▶ _Aim of the task_: Look through the data below and, wherever a line carries the word "search", please copy that line.

▶ _Collected data entries_:
========================
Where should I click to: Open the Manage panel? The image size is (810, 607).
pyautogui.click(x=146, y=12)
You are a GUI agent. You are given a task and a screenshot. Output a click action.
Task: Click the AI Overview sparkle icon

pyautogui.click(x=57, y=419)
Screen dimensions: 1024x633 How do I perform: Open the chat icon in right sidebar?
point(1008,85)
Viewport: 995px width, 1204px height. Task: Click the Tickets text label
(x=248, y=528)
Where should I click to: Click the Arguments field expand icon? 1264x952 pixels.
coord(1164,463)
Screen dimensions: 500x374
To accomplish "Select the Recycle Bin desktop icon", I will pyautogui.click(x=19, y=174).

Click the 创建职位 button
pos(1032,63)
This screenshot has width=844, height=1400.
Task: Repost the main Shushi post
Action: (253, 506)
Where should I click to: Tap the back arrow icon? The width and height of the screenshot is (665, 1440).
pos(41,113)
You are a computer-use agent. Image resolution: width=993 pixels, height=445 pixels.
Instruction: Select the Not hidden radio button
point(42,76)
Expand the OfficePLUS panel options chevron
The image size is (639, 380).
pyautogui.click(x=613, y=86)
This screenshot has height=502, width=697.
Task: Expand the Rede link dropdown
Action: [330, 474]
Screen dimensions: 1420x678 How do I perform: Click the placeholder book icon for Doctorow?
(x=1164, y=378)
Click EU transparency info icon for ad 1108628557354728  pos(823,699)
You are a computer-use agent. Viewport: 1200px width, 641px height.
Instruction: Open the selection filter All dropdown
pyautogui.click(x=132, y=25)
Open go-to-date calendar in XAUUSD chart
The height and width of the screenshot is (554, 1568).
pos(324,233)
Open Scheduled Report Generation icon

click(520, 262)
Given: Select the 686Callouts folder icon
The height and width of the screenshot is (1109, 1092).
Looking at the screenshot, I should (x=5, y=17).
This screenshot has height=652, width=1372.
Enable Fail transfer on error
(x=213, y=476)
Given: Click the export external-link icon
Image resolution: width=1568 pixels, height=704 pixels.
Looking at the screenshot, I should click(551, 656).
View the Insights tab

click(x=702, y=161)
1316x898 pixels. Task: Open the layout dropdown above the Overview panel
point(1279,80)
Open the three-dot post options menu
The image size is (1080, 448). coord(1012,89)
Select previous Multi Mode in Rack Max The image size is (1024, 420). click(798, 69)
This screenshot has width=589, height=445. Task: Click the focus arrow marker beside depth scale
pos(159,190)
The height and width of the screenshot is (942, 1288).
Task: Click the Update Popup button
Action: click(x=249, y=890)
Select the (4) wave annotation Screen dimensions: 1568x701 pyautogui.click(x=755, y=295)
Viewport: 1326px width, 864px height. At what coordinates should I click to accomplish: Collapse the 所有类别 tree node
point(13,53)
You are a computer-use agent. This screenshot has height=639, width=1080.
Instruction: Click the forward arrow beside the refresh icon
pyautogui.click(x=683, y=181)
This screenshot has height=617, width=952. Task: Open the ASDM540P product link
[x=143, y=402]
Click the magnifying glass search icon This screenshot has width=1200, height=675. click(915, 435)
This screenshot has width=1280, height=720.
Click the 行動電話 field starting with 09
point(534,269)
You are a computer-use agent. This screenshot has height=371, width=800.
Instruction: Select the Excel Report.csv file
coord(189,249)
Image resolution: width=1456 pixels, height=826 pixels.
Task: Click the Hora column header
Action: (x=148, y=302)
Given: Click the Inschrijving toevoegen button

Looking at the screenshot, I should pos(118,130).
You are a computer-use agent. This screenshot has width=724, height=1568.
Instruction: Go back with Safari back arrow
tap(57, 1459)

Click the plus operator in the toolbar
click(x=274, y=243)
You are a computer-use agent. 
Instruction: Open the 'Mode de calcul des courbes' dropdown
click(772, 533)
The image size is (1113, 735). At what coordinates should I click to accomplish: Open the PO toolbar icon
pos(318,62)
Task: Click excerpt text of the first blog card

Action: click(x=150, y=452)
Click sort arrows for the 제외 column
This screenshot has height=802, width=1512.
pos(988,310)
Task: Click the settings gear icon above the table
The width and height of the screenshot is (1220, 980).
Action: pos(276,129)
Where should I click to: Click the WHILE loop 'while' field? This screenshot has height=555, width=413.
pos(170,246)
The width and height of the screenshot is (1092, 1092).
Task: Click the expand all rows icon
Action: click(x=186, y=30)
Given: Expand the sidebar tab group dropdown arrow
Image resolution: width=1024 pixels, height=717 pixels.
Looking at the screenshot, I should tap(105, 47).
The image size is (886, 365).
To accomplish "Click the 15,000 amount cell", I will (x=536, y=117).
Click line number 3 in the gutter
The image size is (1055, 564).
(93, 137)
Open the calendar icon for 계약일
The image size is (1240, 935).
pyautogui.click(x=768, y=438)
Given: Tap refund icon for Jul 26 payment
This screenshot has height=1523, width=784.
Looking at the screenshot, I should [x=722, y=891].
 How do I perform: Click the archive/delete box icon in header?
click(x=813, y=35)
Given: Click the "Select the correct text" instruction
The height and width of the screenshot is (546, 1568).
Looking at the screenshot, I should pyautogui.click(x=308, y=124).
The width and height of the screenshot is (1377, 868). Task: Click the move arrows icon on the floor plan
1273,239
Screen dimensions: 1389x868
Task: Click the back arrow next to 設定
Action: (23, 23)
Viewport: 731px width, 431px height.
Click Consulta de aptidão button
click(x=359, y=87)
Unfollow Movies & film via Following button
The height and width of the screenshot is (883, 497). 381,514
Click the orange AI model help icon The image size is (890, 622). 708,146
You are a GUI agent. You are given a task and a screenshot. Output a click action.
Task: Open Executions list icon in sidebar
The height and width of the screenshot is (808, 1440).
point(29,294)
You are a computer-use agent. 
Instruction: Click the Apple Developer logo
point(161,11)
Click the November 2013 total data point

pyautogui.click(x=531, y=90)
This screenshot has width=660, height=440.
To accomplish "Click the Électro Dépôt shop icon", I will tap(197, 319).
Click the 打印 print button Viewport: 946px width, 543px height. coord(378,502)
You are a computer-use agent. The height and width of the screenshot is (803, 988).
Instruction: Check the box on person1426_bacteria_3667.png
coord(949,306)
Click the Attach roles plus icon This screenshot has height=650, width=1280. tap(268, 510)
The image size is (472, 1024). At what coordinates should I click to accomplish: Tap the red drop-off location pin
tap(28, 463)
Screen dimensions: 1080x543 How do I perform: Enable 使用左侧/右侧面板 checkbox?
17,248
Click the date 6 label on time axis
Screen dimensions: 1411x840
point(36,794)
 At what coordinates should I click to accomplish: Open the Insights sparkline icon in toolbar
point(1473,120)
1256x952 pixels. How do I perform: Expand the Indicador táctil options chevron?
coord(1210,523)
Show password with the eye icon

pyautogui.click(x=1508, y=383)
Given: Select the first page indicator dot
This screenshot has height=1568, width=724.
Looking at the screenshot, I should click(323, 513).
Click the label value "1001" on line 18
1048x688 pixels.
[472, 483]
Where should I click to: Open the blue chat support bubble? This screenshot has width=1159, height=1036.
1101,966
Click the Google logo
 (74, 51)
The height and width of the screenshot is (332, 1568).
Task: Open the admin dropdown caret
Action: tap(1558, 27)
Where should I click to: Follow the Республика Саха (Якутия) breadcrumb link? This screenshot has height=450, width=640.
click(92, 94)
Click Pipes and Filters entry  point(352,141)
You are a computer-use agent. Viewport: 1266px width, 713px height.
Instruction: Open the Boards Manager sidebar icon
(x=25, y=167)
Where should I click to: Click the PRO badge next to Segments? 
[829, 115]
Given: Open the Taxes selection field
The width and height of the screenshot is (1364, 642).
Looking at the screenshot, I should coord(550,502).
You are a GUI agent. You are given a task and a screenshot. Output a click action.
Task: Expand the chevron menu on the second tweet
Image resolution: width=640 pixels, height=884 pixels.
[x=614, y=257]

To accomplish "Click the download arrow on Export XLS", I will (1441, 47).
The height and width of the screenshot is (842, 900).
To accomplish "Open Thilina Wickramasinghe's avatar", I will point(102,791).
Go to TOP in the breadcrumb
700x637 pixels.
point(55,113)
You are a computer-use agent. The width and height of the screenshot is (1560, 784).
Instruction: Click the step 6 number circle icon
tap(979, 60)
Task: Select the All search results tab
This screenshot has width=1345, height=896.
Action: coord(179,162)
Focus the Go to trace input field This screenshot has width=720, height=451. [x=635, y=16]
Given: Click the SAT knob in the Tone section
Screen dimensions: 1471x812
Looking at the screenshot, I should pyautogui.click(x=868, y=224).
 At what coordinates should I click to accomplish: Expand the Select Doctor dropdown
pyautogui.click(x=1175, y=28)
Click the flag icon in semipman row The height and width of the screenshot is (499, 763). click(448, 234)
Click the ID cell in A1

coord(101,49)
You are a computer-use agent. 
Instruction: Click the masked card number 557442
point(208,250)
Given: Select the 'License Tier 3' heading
========================
▶ _Task solution_:
Click the magnifying glass search icon This screenshot has width=1200, height=675. click(915, 435)
Task: Select the All search results tab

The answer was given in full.